I’m not talking about the banks or even the retailers. We all know they will continue to slide. I’m talking about everything else. With no real median wage growth since 1999, and soaring inflation for gas, food and healthcare, it’s obvious consumers have had much less to spend. Not only has that hurt savings rates (including retirement contributions) but it’s also affected consumer spending. So don’t expect things to get better by Fall. In fact, I’m expecting the earnings meltdown to begin for much of the remaining sectors in the S&P 500.  

You Can Run But You Can’t Hide

Standard & Poor’s earnings estimates for Q2, Q3, and Q4 of 2008 are -11%, 40%, and 60% respectively. Remember, this the same S&P that rated the mortgage junk AAA. It will also be the same S&P that will end up issuing drastic revisions in earnings once the bottom falls out.

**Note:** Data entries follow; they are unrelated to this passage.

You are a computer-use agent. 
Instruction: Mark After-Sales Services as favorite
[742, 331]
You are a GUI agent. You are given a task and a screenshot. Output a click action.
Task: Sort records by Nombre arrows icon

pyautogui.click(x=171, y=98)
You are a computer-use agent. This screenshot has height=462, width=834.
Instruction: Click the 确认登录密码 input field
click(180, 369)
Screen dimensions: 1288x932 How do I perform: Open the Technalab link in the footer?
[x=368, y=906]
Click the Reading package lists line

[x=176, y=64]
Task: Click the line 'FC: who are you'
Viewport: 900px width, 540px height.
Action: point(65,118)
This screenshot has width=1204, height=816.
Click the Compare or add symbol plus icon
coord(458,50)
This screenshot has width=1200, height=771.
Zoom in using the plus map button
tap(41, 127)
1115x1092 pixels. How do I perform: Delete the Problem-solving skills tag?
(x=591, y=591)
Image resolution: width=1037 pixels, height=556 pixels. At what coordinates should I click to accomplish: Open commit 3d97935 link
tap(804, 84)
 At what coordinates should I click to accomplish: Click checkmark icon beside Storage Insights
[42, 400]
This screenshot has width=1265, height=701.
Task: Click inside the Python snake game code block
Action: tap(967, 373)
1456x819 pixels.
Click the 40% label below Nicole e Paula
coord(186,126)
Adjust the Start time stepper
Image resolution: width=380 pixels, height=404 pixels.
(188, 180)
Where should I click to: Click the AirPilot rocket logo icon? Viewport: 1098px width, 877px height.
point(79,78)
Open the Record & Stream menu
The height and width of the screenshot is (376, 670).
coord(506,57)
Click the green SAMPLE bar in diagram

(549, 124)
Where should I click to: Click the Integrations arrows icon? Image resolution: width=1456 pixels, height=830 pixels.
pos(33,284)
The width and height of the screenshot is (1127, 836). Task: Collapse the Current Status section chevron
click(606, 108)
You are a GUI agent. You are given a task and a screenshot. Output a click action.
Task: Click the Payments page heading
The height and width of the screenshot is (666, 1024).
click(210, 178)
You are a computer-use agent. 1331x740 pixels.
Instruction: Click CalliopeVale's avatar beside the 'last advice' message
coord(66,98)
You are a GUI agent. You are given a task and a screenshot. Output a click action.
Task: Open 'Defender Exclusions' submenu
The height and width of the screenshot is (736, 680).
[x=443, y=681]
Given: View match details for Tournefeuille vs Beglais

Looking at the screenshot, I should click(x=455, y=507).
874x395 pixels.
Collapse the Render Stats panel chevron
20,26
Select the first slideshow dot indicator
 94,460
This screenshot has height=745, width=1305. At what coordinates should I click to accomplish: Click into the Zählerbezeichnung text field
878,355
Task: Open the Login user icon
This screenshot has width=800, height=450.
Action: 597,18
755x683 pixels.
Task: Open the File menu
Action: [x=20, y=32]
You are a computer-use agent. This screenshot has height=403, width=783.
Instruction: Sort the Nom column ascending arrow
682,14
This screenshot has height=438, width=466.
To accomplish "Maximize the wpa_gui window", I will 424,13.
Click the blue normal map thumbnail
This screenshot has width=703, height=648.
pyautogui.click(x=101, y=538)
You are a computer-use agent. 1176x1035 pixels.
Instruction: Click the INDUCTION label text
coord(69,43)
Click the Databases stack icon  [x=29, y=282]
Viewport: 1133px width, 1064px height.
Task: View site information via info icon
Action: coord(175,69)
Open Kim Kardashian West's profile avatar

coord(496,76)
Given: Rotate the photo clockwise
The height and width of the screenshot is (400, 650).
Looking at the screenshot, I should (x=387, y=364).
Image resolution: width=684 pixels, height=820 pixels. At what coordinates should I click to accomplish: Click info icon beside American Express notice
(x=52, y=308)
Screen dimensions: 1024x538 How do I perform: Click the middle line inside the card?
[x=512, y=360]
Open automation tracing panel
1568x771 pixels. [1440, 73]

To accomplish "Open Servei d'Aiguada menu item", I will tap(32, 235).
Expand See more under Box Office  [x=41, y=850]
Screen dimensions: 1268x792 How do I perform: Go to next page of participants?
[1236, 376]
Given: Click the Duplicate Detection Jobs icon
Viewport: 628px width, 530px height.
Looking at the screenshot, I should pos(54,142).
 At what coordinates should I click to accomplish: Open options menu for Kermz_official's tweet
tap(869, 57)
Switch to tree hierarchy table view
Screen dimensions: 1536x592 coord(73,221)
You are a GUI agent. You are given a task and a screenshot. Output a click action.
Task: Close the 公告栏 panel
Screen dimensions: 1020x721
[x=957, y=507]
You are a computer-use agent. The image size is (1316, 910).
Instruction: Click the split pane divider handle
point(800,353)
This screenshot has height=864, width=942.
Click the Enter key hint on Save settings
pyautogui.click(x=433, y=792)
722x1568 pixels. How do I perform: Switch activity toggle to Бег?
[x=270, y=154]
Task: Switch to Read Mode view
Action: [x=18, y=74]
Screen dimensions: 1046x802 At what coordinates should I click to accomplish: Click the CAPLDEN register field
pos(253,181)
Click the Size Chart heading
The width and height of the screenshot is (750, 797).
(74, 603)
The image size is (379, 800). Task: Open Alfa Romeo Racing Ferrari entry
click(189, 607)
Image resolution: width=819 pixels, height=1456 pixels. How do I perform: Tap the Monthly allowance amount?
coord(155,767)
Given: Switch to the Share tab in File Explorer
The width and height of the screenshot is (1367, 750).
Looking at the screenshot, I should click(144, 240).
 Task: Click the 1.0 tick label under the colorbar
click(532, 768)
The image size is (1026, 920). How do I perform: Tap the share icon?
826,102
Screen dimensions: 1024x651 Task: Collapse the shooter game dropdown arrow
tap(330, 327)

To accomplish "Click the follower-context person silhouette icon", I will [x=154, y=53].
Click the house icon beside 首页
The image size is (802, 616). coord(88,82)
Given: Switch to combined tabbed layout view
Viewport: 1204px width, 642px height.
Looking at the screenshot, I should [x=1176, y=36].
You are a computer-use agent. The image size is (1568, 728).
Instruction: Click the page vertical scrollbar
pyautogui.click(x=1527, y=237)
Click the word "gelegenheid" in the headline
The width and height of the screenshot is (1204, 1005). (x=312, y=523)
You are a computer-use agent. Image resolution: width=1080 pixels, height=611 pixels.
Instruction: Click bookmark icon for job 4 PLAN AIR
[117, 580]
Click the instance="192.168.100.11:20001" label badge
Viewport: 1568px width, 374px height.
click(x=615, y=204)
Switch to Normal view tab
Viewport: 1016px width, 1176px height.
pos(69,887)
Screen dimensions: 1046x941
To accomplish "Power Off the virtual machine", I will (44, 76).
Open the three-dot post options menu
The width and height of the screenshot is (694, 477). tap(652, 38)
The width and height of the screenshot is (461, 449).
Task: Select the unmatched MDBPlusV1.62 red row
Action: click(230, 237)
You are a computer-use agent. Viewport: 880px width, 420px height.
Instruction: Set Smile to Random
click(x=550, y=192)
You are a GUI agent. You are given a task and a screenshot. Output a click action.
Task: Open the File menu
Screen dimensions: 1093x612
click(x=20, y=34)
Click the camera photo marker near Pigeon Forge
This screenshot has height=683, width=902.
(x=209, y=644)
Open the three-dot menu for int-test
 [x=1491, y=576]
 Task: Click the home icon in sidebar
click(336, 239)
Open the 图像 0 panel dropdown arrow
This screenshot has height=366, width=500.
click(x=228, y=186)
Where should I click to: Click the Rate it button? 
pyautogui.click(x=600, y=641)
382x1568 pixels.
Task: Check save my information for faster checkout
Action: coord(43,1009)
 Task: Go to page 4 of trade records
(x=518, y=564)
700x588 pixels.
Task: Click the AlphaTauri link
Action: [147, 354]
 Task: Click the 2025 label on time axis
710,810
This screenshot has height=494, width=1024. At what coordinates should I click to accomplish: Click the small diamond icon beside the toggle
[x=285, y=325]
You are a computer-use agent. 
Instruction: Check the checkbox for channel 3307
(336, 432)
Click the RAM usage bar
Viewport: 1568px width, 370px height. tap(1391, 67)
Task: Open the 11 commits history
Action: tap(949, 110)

But that won’t help investors after the fact. You have to realize what lies ahead and react accordingly. With about 65% of the S&P 500 companies having reported Q2 earnings, the results have not been so bad, with about 70% having beat the 2007 mark. In fact, as the pundits love pointing out, “if you remove the problem child – the financials, S&P earnings have increased by 10%.”  

"Regardless of the estimates or hype, a double-digit gain from non-financials is impressive — in any economy," said Howard Silverblatt, S&P's senior index analyst. 

Sure it’s impressive when the Fed has been in a printing frenzy. Well guess what? You can’t remove the financials from S&P earnings. With about 92 financials in this index of 500, we are talking about 16.7%. Also consider that earnings were aggressively revised downward so as not to disappoint. More important, how well do you think earnings will be down the road with the heart of the economy – the financial system - collapsing? Add to that soaring inflation and you will soon see earnings collapse as consumers fall flat on their face. Even the correction in oil prices won’t save the ship. Oil would have to fall to $80 or lower and stay low for many months. Even if it did, it would take 6 months to a year before the effects would be seen in the economy.  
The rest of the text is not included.